Há ainda uma última hipótese de explicação para o descontentamento arrasador exposto na sondagem do ICS/ISCTE – sem ser obviamente a cultura do fado. E essa passa pelas teorias da economia comportamental e da felicidade. E neste universo podemos encontrar duas possíveis explicações.
A primeira relacionada com alterações do grupo com que comparamos a nossa situação económica e financeira. Vários estudos têm mostrado que, mesmo que o nosso rendimento aumente, ficamos infelizes se o grupo com que nos comparamos regista uma prosperidade maior do que a nossa. É a posição relativa que conta para a nossa felicidade – se ela se deteriora, mesmo que estejamos melhor, sentimo-nos pior. O crescimento do turismo e de residentes não habituais com maior poder de compra, visível por exemplo, no crescimento das habitações de gama alta ou na proliferação de marcas de luxo na baixa de Lisboa, pode ter gerado uma alteração no grupo de referência. Afinal hoje vemos um luxo que não víamos no passado. Pode ser uma hipótese explicativa absurda, mas não se deve desvalorizar.

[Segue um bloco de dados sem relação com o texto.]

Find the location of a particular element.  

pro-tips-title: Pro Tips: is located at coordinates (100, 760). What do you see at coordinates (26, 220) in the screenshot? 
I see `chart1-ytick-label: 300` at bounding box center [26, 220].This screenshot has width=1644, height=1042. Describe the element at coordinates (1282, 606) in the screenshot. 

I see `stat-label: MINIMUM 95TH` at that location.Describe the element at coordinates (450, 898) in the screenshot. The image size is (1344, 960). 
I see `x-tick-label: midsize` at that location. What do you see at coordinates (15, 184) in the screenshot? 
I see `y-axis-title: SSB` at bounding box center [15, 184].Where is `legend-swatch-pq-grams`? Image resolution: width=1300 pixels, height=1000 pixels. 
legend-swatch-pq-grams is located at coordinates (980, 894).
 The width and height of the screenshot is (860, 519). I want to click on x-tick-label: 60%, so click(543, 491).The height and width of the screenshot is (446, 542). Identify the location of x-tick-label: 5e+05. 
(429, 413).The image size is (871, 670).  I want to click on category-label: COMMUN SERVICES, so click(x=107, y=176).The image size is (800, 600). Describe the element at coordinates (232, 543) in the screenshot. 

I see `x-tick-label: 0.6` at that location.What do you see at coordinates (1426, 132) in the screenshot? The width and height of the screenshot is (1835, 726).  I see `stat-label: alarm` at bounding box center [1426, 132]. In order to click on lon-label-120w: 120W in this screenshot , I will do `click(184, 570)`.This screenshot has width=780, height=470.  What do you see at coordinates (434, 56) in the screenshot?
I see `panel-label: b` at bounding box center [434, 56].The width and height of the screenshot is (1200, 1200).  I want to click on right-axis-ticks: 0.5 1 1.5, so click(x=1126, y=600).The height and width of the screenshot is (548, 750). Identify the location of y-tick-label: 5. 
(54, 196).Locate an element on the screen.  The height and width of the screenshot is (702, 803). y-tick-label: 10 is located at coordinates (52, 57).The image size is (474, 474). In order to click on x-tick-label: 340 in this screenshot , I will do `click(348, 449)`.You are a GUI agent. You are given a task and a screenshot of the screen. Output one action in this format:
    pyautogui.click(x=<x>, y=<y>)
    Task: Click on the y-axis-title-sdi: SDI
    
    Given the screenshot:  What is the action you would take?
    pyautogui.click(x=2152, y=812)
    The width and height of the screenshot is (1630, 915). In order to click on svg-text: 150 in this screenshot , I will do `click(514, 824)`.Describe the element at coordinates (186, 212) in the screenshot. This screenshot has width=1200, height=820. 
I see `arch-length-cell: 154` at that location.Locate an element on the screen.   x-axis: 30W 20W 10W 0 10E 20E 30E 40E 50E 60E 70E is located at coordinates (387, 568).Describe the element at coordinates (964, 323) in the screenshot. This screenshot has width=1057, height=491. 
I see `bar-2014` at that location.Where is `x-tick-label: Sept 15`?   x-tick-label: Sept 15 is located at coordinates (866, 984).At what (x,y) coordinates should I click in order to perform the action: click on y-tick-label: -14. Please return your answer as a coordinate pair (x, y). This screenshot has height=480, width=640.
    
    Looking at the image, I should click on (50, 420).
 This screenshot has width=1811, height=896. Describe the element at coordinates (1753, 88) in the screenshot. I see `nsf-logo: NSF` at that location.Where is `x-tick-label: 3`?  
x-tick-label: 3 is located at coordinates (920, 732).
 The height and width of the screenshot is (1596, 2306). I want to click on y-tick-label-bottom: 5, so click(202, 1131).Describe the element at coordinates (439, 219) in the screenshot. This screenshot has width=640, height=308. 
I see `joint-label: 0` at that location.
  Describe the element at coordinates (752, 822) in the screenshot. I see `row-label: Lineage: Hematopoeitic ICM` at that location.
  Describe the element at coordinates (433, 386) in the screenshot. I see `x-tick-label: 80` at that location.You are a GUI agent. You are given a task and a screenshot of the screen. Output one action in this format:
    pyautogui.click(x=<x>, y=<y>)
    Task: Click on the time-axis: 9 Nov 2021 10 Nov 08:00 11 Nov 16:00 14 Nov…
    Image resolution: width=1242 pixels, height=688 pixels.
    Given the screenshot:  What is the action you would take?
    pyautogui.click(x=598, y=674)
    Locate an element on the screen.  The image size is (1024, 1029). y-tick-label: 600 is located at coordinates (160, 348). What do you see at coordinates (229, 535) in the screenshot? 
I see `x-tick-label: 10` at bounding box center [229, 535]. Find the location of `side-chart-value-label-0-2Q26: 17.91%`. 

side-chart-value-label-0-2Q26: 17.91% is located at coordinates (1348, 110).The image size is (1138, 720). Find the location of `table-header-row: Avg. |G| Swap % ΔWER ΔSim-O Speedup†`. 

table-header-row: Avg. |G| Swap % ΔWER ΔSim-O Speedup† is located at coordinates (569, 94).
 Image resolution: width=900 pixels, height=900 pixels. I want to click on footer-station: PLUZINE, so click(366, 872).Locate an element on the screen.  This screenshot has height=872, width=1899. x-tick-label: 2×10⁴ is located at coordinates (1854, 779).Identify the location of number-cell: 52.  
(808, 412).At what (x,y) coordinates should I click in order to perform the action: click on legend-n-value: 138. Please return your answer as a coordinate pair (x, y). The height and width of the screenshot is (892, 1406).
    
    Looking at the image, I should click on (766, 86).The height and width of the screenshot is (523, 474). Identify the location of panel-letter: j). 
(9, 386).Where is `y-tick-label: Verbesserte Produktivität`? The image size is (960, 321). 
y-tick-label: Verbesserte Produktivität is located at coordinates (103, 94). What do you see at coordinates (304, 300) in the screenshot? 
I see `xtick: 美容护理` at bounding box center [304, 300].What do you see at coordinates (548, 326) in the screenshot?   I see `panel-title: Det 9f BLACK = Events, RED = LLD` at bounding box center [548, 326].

A outra explicação está relacionada com expectativas. Além da comparação com os outros também fazemos um confronto com aquilo que esperávamos. Pode ser um erro político prometer amanhãs que cantam e a música que acaba por chegar não ser aquela que esperávamos ou que nos prometiam. E, neste caso, o Governo de António Costa está aqui também a colher o que semeou, quando criou a famosa frase de “virar a página da austeridade”, prometendo implicitamente tempos de grande prosperidade para todos. Esses tempos não chegaram pelo menos com a dimensão que, aparentemente, as pessoas esperavam.
Pode não existir apenas uma explicação e todas elas contribuírem para se perceber porque é que nestes tempos de prosperidade e crescimento a avaliação dos portugueses é tão arrasadora. A degradação dos serviços públicos, a dificuldade que se tem de interagir com o Estado quando precisamos de papéis ou quando queremos uma escola para os nossos filhos ou exames médicos, tudo isso pode ser motivo de desagrado. O que é difícil de compreender é a dimensão arrasadora do descontentamento.